The 54-year-old Frenchman is more right than humble. Not only did his flamboyant men’s clothes lead to the ‘Peacock Revolution’ of the 1960s and his ready-to-wear designer fashions for women lower the brows of haute couture, he also has inspired many of his fellow couturiers to venture into entrepreneurial areas far removed from clothing.

Few, however, have extended themselves as much as Cardin, whose $100-million-a-year operation is responsible for, among other things, Cardin towels, Cardin stereo sets, Cardin kitchens, Cardin glassware, Cardin bicycles, Cardin carpets, Cardin lamps, Cardin ashtrays, Cardin wallpaper, Cardin wines and Cardin chocolates.

‘The next thing you know he’ll be designing cheese,’ huffed an executive at archcompetitor Yves St. Laurent. ‘Cardin is no longer a label,’ exults Cardin himself. ‘It is a trademark.’

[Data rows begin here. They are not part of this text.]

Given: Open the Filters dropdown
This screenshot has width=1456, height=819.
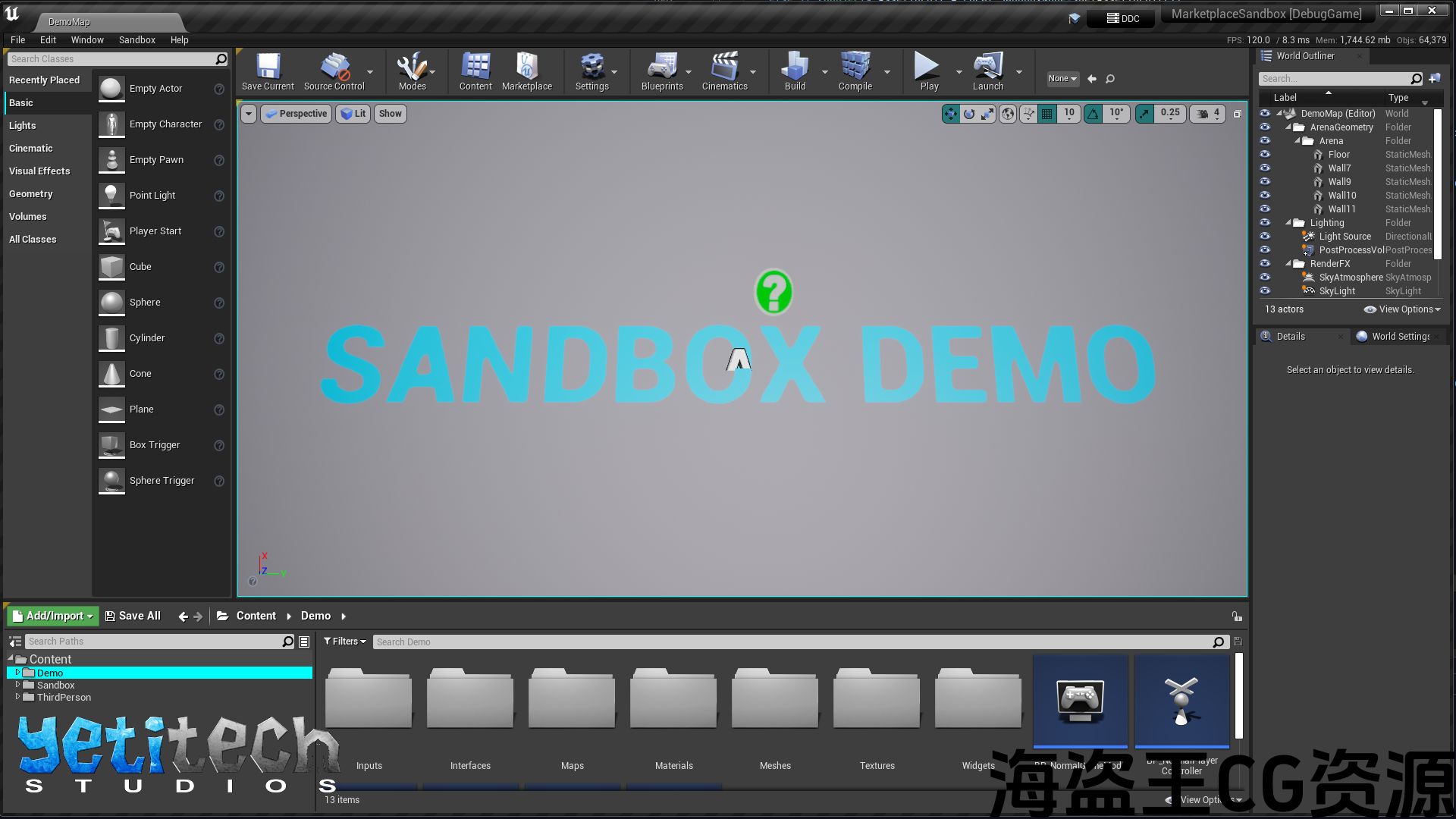Looking at the screenshot, I should point(345,642).
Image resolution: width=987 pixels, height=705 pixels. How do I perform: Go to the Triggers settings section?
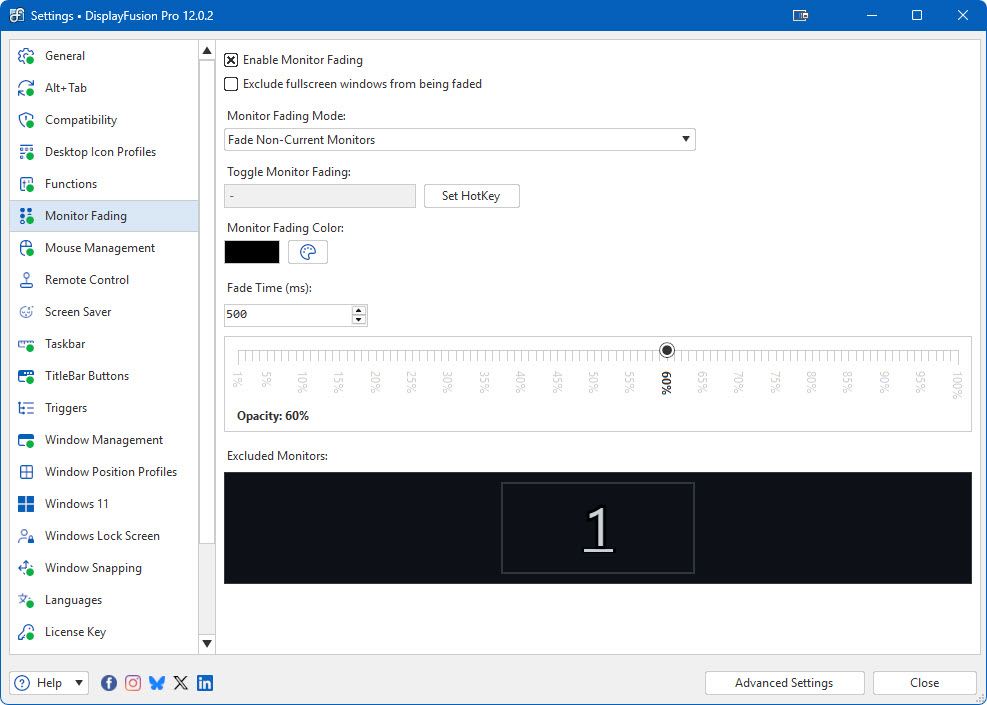[x=66, y=408]
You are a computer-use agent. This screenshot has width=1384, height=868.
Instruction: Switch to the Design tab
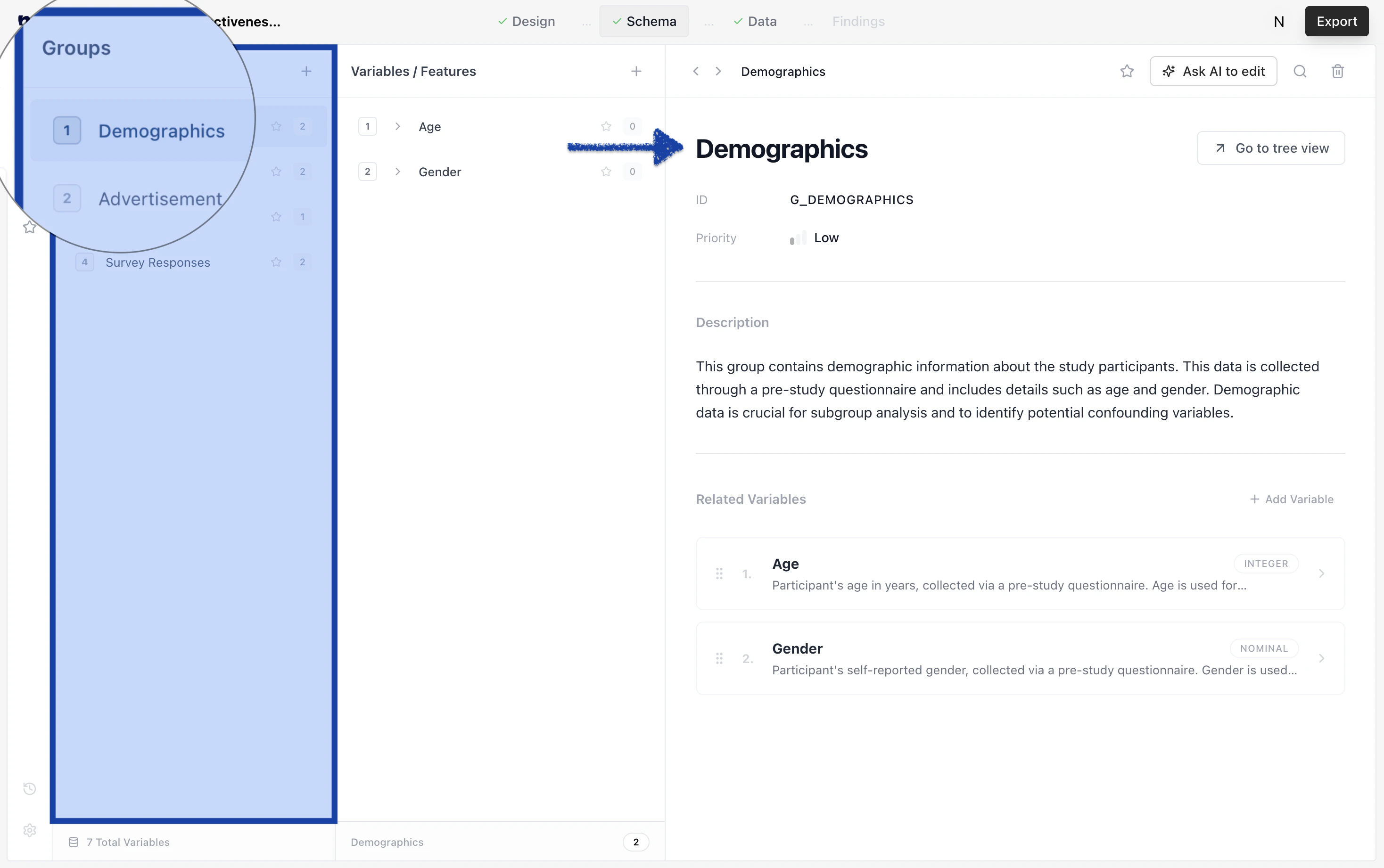pos(527,21)
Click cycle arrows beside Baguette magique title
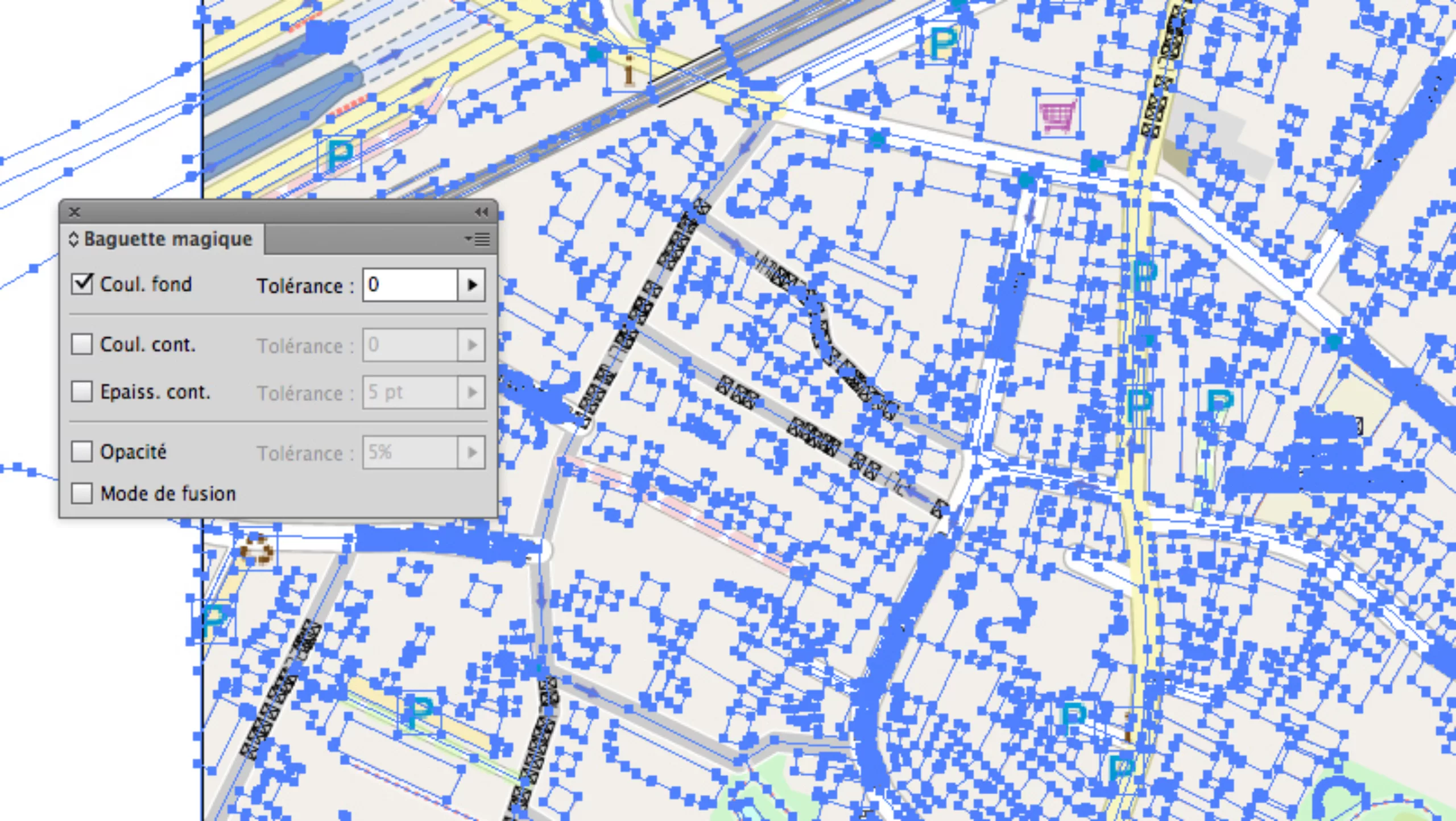Image resolution: width=1456 pixels, height=821 pixels. click(73, 239)
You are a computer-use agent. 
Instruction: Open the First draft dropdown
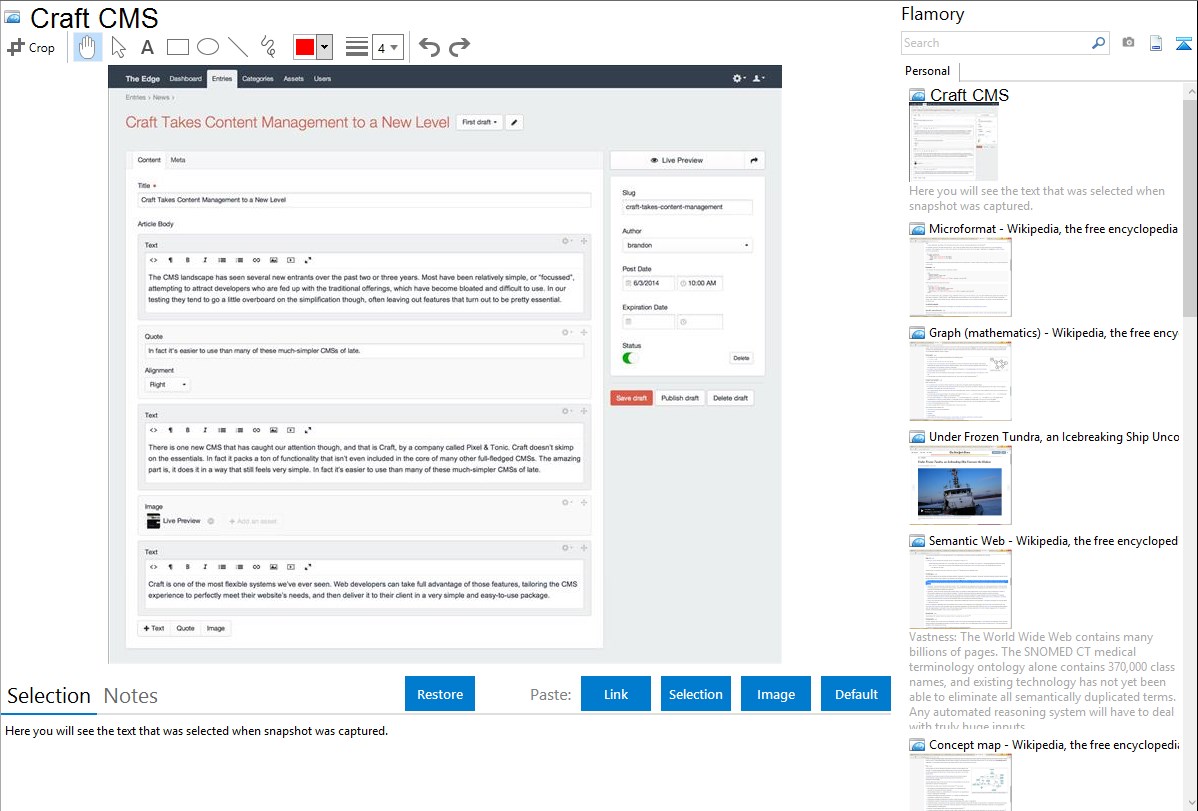pyautogui.click(x=479, y=122)
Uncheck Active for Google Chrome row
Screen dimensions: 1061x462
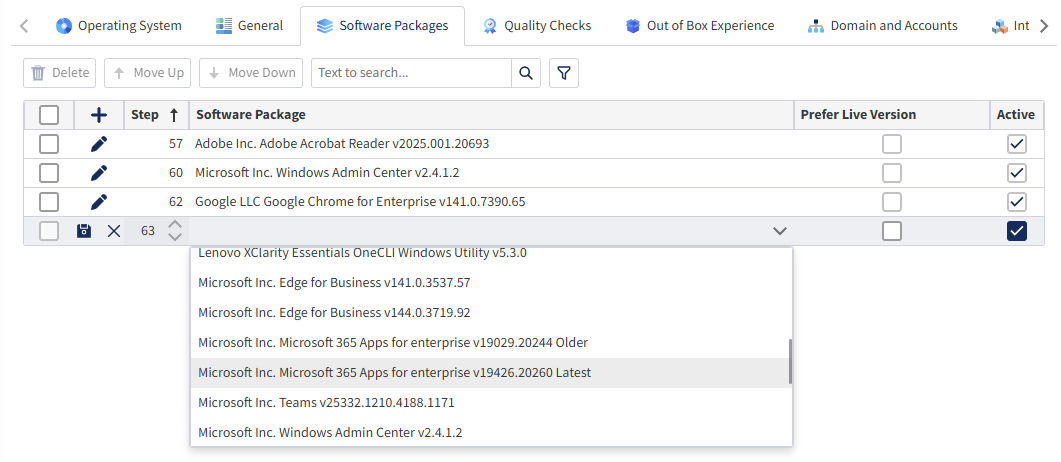(x=1017, y=202)
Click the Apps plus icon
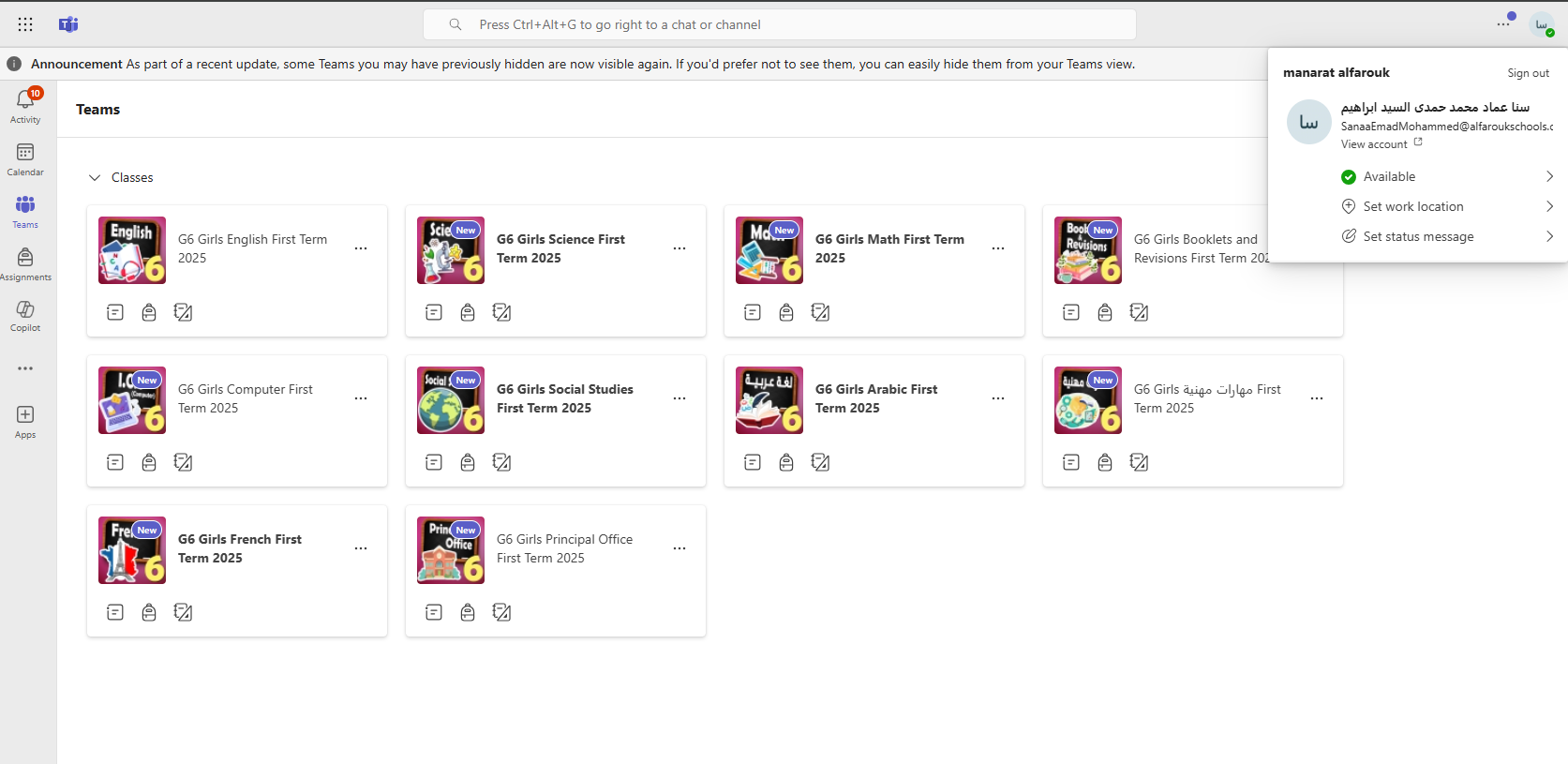This screenshot has height=764, width=1568. [25, 421]
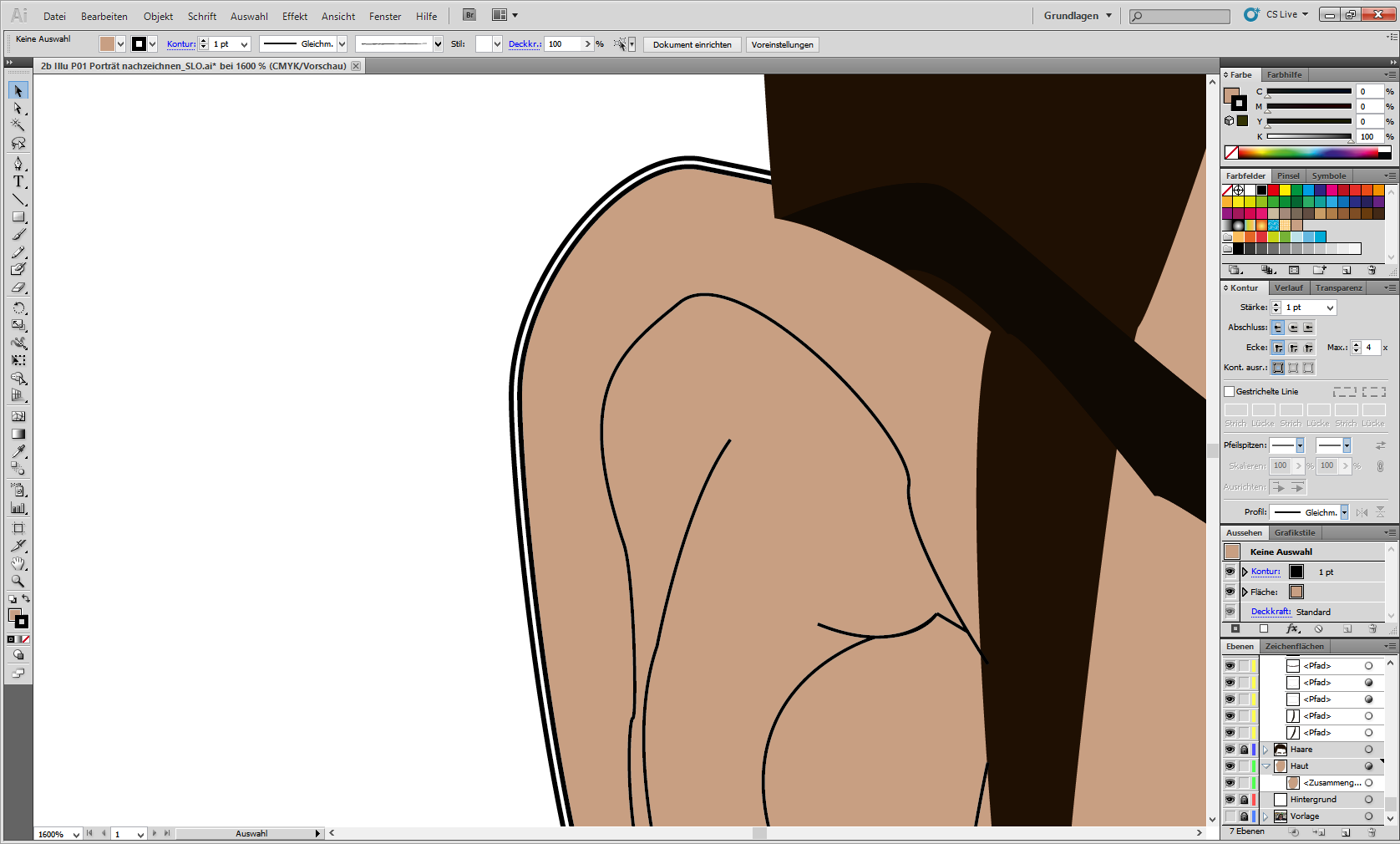
Task: Open the Fenster menu
Action: tap(384, 16)
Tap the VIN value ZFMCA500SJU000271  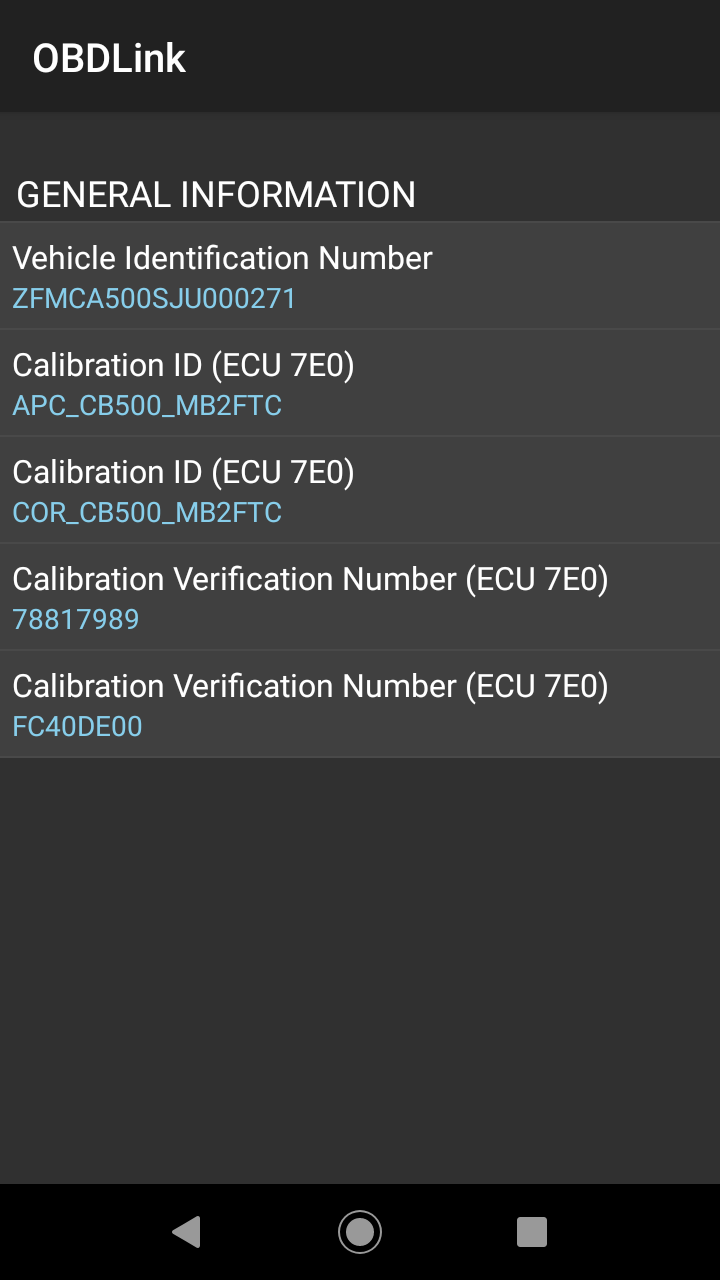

The trademark is used by 280 factories with 60,000 employees, located in 51 countries on six continents. Only Antarctica has thus far escaped the impact of what the French have come to call Cardinization. (And no one is betting against the likelihood of a Cardin penguin leash.)

While most of the Cardin products are manufactured under licensing arrangements, Cardin is more than just the man behind the scene. He is all over the scene. On a typical day he leaves his Paris townhouse after breakfast—assuming he remembers to have breakfast—and walks to his office at 59 Rue du Faubourg St. Honoré, the Right Bank street of exclusive shops. There are morning meetings with directors of his foreign companies, followed by briefer consultations with textile makers and other suppliers, many of whom fly to Paris from all over Europe just to aim a 15-minute sales pitch at Cardin.

Between appointments, Cardin may lope upstairs to his fashion workroom to tinker with a detail on a garment from a forthcoming line. Cardin claims responsibility for all original designs, which are then executed by subordinates under his watchful eye. Cardin has also maintained his presence at formal showings—the latest one, his spring-summer line, was unleashed four months ago in Paris—even though his ready-to-wear business is the most profitable sector of his empire. ‘Actually,’ he says, ‘we lose money on haute couture. But it is a great laboratory for ideas.’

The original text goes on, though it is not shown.